Pixel coordinate grounding data
Start of Block

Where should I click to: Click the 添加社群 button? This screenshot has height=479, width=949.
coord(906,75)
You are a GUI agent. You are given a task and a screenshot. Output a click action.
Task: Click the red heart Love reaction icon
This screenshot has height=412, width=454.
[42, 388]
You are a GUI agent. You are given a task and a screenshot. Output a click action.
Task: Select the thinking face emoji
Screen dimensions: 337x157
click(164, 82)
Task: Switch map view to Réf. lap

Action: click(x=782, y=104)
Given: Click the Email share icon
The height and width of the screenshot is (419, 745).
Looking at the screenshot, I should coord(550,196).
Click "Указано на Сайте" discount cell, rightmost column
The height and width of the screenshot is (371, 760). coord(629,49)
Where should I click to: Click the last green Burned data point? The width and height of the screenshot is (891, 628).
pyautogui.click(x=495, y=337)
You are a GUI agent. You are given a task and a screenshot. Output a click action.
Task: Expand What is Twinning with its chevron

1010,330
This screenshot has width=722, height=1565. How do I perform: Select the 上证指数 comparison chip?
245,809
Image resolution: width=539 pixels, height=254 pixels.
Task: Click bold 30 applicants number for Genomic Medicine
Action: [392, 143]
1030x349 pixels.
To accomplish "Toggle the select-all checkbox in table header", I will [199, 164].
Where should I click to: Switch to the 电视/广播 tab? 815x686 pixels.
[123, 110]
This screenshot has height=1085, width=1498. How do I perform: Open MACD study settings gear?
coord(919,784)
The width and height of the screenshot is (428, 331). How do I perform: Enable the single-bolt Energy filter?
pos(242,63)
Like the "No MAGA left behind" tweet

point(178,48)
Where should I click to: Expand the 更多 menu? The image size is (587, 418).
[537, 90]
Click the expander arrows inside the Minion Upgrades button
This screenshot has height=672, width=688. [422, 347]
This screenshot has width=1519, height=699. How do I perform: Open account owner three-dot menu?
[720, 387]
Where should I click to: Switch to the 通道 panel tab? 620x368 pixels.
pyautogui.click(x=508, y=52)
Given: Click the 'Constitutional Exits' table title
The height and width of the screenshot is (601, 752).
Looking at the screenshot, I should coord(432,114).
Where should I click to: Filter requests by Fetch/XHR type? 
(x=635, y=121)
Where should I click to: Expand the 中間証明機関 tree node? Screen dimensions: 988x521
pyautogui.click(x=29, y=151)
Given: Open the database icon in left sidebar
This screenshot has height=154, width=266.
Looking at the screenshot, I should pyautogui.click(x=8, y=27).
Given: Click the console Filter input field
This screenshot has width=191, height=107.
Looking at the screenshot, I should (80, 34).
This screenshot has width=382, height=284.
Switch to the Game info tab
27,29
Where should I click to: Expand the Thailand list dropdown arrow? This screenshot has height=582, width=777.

End of Block

• _WHAT IS BEING ASKED_:
Having read the records above, print them out again exactly.

• _EXERCISE RESPONSE_:
Where should I click to: Click the 添加社群 button? This screenshot has height=479, width=949.
coord(906,75)
You are a GUI agent. You are given a task and a screenshot. Output a click action.
Task: Click the red heart Love reaction icon
This screenshot has height=412, width=454.
[42, 388]
You are a GUI agent. You are given a task and a screenshot. Output a click action.
Task: Select the thinking face emoji
Screen dimensions: 337x157
click(164, 82)
Task: Switch map view to Réf. lap

Action: click(x=782, y=104)
Given: Click the Email share icon
The height and width of the screenshot is (419, 745).
Looking at the screenshot, I should coord(550,196).
Click "Указано на Сайте" discount cell, rightmost column
The height and width of the screenshot is (371, 760). coord(629,49)
Where should I click to: Click the last green Burned data point? The width and height of the screenshot is (891, 628).
pyautogui.click(x=495, y=337)
You are a GUI agent. You are given a task and a screenshot. Output a click action.
Task: Expand What is Twinning with its chevron

1010,330
This screenshot has width=722, height=1565. How do I perform: Select the 上证指数 comparison chip?
245,809
Image resolution: width=539 pixels, height=254 pixels.
Task: Click bold 30 applicants number for Genomic Medicine
Action: [392, 143]
1030x349 pixels.
To accomplish "Toggle the select-all checkbox in table header", I will [199, 164].
Where should I click to: Switch to the 电视/广播 tab? 815x686 pixels.
[123, 110]
This screenshot has height=1085, width=1498. How do I perform: Open MACD study settings gear?
coord(919,784)
The width and height of the screenshot is (428, 331). How do I perform: Enable the single-bolt Energy filter?
pos(242,63)
Like the "No MAGA left behind" tweet

point(178,48)
Where should I click to: Expand the 更多 menu? The image size is (587, 418).
[537, 90]
Click the expander arrows inside the Minion Upgrades button
This screenshot has height=672, width=688. [422, 347]
This screenshot has width=1519, height=699. How do I perform: Open account owner three-dot menu?
[720, 387]
Where should I click to: Switch to the 通道 panel tab? 620x368 pixels.
pyautogui.click(x=508, y=52)
Given: Click the 'Constitutional Exits' table title
The height and width of the screenshot is (601, 752).
Looking at the screenshot, I should coord(432,114).
Where should I click to: Filter requests by Fetch/XHR type? 
(x=635, y=121)
Where should I click to: Expand the 中間証明機関 tree node? Screen dimensions: 988x521
pyautogui.click(x=29, y=151)
Given: Open the database icon in left sidebar
This screenshot has height=154, width=266.
Looking at the screenshot, I should pyautogui.click(x=8, y=27).
Given: Click the console Filter input field
This screenshot has width=191, height=107.
Looking at the screenshot, I should (80, 34).
This screenshot has width=382, height=284.
Switch to the Game info tab
27,29
Where should I click to: Expand the Thailand list dropdown arrow? This screenshot has height=582, width=777.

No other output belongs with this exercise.